Transforming transformers

Transformers process and generate inputs by “attending” to all previous inputs in each layer, which becomes expensive as the sequence length grows; in contrast, linear transformers maintain a fixed-size memory that is updated recurrently at each time step, allowing it to efficiently process and generate long sequences (Credit: The researchers).

Generative AI systems like large language models rely heavily on deep learning - and, in particular, transformers. Transformers make use of an “attention mechanism” for modeling interactions among inputs, which essentially involves doing nonlinear pairwise comparison between inputs and assigning different weights to tokens in a sequence, enabling a prioritization of some over others.

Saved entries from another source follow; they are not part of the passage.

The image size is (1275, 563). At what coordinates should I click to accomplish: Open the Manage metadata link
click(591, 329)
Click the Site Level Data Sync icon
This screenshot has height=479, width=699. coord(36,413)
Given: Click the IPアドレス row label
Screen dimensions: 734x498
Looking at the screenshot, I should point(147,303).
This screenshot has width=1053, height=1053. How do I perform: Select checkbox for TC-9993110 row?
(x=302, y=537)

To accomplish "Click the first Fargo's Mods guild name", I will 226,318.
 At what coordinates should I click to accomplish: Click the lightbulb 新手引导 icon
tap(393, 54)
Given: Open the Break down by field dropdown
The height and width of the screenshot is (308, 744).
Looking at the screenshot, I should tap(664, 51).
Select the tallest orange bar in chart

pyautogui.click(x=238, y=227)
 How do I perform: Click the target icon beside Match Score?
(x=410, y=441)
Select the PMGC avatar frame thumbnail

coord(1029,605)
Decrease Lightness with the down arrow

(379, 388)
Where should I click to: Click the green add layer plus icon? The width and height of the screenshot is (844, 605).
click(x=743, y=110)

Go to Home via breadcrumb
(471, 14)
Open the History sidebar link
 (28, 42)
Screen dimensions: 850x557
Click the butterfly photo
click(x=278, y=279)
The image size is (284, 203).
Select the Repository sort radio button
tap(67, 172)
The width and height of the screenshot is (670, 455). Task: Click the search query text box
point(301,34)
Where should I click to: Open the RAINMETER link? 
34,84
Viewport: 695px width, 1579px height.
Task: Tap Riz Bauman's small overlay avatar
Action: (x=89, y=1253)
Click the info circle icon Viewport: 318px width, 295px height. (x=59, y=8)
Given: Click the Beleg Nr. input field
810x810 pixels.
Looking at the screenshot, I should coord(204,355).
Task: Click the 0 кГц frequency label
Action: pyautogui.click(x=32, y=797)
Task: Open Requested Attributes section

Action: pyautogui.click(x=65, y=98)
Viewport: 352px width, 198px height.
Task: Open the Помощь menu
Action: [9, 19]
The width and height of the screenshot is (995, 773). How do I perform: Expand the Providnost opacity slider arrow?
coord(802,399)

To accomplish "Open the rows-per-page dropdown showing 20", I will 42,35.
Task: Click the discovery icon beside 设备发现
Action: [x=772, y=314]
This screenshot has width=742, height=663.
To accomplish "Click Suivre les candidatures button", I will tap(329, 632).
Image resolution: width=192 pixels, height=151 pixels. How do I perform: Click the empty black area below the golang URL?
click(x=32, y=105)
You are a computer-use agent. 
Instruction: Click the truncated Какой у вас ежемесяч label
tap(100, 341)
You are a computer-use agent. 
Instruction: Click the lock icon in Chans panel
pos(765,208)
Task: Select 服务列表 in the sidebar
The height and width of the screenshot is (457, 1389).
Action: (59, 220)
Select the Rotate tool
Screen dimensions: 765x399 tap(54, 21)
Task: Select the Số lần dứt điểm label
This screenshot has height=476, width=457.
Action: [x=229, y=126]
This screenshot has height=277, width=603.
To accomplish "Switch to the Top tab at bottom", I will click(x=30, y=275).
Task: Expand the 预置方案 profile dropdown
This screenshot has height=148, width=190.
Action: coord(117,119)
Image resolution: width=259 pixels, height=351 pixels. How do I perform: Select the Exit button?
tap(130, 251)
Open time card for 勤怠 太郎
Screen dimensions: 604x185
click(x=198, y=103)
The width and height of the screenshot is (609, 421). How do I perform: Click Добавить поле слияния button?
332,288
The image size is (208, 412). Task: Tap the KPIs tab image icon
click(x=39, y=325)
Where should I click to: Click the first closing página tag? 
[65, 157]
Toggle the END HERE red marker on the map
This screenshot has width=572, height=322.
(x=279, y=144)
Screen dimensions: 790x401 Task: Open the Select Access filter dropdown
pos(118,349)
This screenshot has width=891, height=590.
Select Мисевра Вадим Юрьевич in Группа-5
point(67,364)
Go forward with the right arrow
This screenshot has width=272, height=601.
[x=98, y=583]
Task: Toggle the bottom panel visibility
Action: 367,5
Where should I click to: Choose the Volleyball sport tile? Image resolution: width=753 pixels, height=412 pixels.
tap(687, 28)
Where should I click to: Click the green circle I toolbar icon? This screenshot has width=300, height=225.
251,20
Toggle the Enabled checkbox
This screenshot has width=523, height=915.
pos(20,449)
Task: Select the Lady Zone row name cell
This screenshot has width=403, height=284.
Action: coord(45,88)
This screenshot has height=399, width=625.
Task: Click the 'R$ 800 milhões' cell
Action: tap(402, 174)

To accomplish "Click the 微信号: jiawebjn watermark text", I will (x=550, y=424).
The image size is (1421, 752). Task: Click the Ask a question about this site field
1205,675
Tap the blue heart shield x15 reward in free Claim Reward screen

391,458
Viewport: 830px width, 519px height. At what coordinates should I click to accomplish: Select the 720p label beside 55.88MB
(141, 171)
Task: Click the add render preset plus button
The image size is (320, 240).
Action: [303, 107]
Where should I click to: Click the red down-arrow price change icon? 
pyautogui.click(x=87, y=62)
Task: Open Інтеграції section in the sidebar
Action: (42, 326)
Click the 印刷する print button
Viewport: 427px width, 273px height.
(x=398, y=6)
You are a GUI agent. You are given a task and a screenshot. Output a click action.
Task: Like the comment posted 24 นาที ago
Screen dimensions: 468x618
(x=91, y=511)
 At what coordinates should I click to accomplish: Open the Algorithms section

The empirical effectiveness of this attention mechanism has led some in the community to claim that attention is “all you need” (the title of the original 2017 Google paper that introduced transformers).

If you ask MIT assistant professor Yoon Kim, though, one limit for traditional transformers is that they can be inefficient: for a sequence of length L, you need to do work at the level of L squared. This makes it difficult to scale transformers to longer sequences, which is important for applications such as question-answering over multiple books and documents, imbuing LLM agents with long-term memory, and modeling other modalities such as video. 

As a result, researchers have recently begun experimenting with so-called “linear transformers,” which involves removing the nonlinearity in the pairwise comparison mechanism in ordinary attention, making it linear. Kim says that this allows you to essentially restructure the computations of the linear transformer such that it’s a recurrent neural network, a classic model that computer scientists have used for 50 years for more efficient sequence processing.

However, linear transformers have their own downsides; they use a simple mechanism to update their recurrently-updated hidden states known as “memory,” which makes it difficult for them to tackle certain tasks such as long-range retrieval. In 2021 a research team led by machine learning pioneer Jürgen Schmidhuber made key progress on this challenge with a linear transformer that drew on the classic concept known as “the delta rule,” which operationalizes a key-value update mechanism in vector space, thus allowing it to outperform ordinary linear transformers. 

But despite the improvements in performance, the more-involved delta rule update mechanism made it difficult to train such “DeltaNet” variants of linear transformers at scale: the algorithm given in the original paper was unable to leverage the parallel processing capabilities of modern hardware such as GPUs. In a paper out this past month, Kim’s group at the MIT Computer Science and Artificial Intelligence Laboratory (CSAIL) proposed a novel parallel algorithm for efficiently training DeltaNet transformers that allowed it to be scaled to modern language-model settings.  

The CSAIL team demonstrated encouraging results in both synthetic experiments and real-world tasks in comparison to existing models. They looked at tasks that included language modeling, downstream natural language processing tasks, and targeted  “associative recall” (a process where an associative memory, upon receiving a query, retrieves the associated value). In some cases the team’s models worked upwards of 30 times faster than the ones presented by Schmidhuber’s team in 2021. 

Lead author Songlin Yang worked with Kim and colleagues to reparameterize DeltaNet as a matrix-valued recurrent neural network (RNN). They then borrowed from a nearly 40-year-old paper on “householder matrices,” a specific type of orthogonal matrix with properties that make them useful for linear algebra. These matrices allowed Kim’s team to create a memory-efficient representation that enabled better parallelization for modern hardware like graphic processing units (GPUs).

With all said, even with the delta rule linear transformers can still struggle with certain phenomena, which are better handled by the classic attention mechanism. Because of this, the researchers also explored “hybrid models” combining DeltaNet layers with attention mechanisms, which led to surprisingly robust performance improvements that, in some cases, even surpassed traditional transformers.

“This work provides a significant algorithmic improvement for training linear transformers with the delta rule, making them more practical for large-scale language modeling,” says Kim. “The hybrid model approach also shows the potential of combining linear-time models with traditional attention mechanisms for optimal performance.”

A PhD student at CSAIL, Yang co-authored the paper with Kim, former CSAIL postdoc Bailin Wang, PhD student Yu Zhang of Soochow University, and staff research scientist Yikang Shen of the MIT-IBM Watson AI Lab. They will be presenting the paper later this month at the Conference and Workshop on Neural Information Processing Systems (NeurIPS).